■ Prompt
Could you print the full listing again, exactly as written?

──────── Dataset content ────────

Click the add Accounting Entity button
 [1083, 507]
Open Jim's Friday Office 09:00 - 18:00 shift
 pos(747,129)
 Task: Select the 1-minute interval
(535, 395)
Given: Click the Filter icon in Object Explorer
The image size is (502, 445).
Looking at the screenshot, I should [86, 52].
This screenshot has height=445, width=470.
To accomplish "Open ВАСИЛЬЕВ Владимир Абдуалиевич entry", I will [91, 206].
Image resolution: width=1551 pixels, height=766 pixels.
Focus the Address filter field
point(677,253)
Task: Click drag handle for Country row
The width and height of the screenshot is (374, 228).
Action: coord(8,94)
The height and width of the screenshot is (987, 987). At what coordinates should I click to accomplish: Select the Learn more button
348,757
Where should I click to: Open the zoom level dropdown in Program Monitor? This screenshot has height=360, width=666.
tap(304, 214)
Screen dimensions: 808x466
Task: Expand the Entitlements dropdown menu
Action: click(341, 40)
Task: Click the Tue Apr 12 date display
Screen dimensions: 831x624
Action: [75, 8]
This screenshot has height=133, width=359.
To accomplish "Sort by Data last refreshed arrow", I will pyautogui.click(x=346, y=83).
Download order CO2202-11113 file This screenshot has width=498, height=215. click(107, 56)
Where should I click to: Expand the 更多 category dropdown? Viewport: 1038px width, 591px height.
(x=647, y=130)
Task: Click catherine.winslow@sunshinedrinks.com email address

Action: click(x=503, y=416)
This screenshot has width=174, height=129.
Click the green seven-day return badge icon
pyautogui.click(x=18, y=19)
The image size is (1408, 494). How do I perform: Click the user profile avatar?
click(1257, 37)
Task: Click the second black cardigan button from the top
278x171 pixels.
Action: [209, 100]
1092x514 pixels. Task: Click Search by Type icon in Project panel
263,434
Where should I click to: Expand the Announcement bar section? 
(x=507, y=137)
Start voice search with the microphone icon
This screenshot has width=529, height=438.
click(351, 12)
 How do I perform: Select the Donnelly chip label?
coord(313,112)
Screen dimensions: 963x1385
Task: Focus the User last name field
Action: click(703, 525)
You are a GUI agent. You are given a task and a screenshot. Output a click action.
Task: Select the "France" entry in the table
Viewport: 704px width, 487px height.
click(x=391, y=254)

────────

■ Solution to the exercise
Click the add Accounting Entity button
 [1083, 507]
Open Jim's Friday Office 09:00 - 18:00 shift
 pos(747,129)
 Task: Select the 1-minute interval
(535, 395)
Given: Click the Filter icon in Object Explorer
The image size is (502, 445).
Looking at the screenshot, I should [86, 52].
This screenshot has height=445, width=470.
To accomplish "Open ВАСИЛЬЕВ Владимир Абдуалиевич entry", I will [91, 206].
Image resolution: width=1551 pixels, height=766 pixels.
Focus the Address filter field
point(677,253)
Task: Click drag handle for Country row
The width and height of the screenshot is (374, 228).
Action: coord(8,94)
The height and width of the screenshot is (987, 987). At what coordinates should I click to accomplish: Select the Learn more button
348,757
Where should I click to: Open the zoom level dropdown in Program Monitor? This screenshot has height=360, width=666.
tap(304, 214)
Screen dimensions: 808x466
Task: Expand the Entitlements dropdown menu
Action: click(341, 40)
Task: Click the Tue Apr 12 date display
Screen dimensions: 831x624
Action: [75, 8]
This screenshot has height=133, width=359.
To accomplish "Sort by Data last refreshed arrow", I will pyautogui.click(x=346, y=83).
Download order CO2202-11113 file This screenshot has width=498, height=215. click(107, 56)
Where should I click to: Expand the 更多 category dropdown? Viewport: 1038px width, 591px height.
(x=647, y=130)
Task: Click catherine.winslow@sunshinedrinks.com email address

Action: click(x=503, y=416)
This screenshot has width=174, height=129.
Click the green seven-day return badge icon
pyautogui.click(x=18, y=19)
The image size is (1408, 494). How do I perform: Click the user profile avatar?
click(1257, 37)
Task: Click the second black cardigan button from the top
278x171 pixels.
Action: [209, 100]
1092x514 pixels. Task: Click Search by Type icon in Project panel
263,434
Where should I click to: Expand the Announcement bar section? 
(x=507, y=137)
Start voice search with the microphone icon
This screenshot has width=529, height=438.
click(351, 12)
 How do I perform: Select the Donnelly chip label?
coord(313,112)
Screen dimensions: 963x1385
Task: Focus the User last name field
Action: click(703, 525)
You are a GUI agent. You are given a task and a screenshot. Output a click action.
Task: Select the "France" entry in the table
Viewport: 704px width, 487px height.
click(x=391, y=254)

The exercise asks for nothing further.